New Delhi: In light of reports of United States State Department seeking information from Pakistan on the potential misuse of America-made F-16 jets fighter jets by it against India in violation of the end-user agreement, the Pakistani diplomatic sources on Thursday reiterated that America is yet to establish any contact with the Islamabad.
"The United States is yet to seek details of alleged use of F-16s in combat with India from Pakistan.
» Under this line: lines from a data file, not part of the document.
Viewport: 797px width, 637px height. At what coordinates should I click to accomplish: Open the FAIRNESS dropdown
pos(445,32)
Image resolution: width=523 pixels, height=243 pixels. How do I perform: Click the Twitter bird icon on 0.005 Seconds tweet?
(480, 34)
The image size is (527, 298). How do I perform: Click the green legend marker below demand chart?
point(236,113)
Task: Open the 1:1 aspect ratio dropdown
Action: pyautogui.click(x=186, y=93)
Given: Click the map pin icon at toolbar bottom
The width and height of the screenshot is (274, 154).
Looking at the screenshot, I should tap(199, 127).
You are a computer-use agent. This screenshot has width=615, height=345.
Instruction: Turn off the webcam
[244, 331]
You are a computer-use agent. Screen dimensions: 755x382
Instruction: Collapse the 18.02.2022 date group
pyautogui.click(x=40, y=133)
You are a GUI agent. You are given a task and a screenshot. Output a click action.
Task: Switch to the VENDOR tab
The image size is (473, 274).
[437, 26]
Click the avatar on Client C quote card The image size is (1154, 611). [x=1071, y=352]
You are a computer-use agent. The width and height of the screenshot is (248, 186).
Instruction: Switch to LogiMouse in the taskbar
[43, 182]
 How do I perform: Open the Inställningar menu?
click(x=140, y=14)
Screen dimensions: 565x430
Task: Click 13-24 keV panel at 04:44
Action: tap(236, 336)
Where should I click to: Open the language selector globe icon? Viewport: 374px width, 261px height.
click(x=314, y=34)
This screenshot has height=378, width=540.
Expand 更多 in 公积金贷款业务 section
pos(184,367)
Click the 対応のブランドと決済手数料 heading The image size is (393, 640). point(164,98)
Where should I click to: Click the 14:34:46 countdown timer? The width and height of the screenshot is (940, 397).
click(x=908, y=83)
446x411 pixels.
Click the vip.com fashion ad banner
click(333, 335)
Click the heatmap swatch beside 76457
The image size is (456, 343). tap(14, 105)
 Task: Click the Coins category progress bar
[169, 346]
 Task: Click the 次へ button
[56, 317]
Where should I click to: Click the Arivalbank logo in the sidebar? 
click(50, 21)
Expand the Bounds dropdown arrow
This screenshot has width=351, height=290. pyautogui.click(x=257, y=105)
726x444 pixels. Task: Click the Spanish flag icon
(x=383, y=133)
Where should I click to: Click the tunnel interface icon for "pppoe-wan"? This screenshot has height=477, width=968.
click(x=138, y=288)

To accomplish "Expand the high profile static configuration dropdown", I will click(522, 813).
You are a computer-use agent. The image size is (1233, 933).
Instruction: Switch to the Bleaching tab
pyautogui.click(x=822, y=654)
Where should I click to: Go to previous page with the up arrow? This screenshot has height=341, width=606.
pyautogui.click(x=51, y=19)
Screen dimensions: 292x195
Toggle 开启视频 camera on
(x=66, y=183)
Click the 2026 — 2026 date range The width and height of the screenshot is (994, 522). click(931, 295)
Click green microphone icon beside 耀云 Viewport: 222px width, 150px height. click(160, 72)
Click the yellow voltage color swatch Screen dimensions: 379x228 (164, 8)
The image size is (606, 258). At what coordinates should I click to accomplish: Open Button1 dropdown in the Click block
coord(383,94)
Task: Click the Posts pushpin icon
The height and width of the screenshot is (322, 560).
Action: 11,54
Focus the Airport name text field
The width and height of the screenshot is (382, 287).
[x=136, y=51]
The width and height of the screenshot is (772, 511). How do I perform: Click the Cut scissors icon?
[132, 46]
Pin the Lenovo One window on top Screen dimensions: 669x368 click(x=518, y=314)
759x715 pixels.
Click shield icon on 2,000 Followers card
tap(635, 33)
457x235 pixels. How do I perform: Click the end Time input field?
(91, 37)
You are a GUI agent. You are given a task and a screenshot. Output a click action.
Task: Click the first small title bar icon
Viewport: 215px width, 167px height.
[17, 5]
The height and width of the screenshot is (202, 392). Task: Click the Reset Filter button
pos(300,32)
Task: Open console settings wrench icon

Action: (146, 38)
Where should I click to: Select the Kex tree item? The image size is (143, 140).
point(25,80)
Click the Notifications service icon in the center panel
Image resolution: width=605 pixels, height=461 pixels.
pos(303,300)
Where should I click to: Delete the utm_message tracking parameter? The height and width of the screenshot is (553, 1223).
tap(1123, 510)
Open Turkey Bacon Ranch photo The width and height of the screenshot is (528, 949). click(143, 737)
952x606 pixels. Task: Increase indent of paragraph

The US has not sought any details from Pakistan as yet, nor has established any contact," the diplomatic sources said today.
They further added that since Pakistan procured F-16 jets for its own defence, it can use the jets for its defence (against India) under the agreement. "Under the agreement for F16, the jets can be used for its self-defence," the sources said.
Pakistan on Wednesday had categorically said that no F-16 fighter jets were used and denied that one of its planes had been downed by the Indian Air Force.
On March 6, a PTI report claimed that the US State Department said that America is seeking more information from Pakistan on the potential misuse of America-made F-16 jets fighter jets by it against India in violation of the end-user agreement.
"We've seen those reports and we're following that issue very closely," US State Department Deputy Spokesperson Robert Palladino told reporters at his biweekly news conference on Tuesday.
He was responding to questions that Pakistan has violated the end-user agreement on F-16 that it procured from the United States.
"I can't confirm anything, but as a matter of policy, we don't publicly comment on the contents of bilateral agreements that we have in this regard involving US defence technologies nor the communications that we have with other countries about that. So, we're taking a look and we're going to continue to take a look. I'm going to leave it at that," Palladino said.
AMRAAM missiles allow a fighter pilot to target an enemy aircraft that is beyond visual range, in day or night, and in all weather conditions. They have an autonomous guidance capability, which allows the pilot to manoeuvre immediately after the missile's launch.
Tensions between India and Pakistan flared up after a suicide bomber of Pakistan-based Jaish-e-Mohammed killed 40 Central Reserve Police Force personnel in Kashmir's Pulwama district on February 14.
India launched a counter-terror operation in Balakot on February 26.
The next day, Pakistan Air Force retaliated and downed a MiG-21 and captured its pilot Wing Commander Abhinandan Varthaman, who was handed over to India on Friday.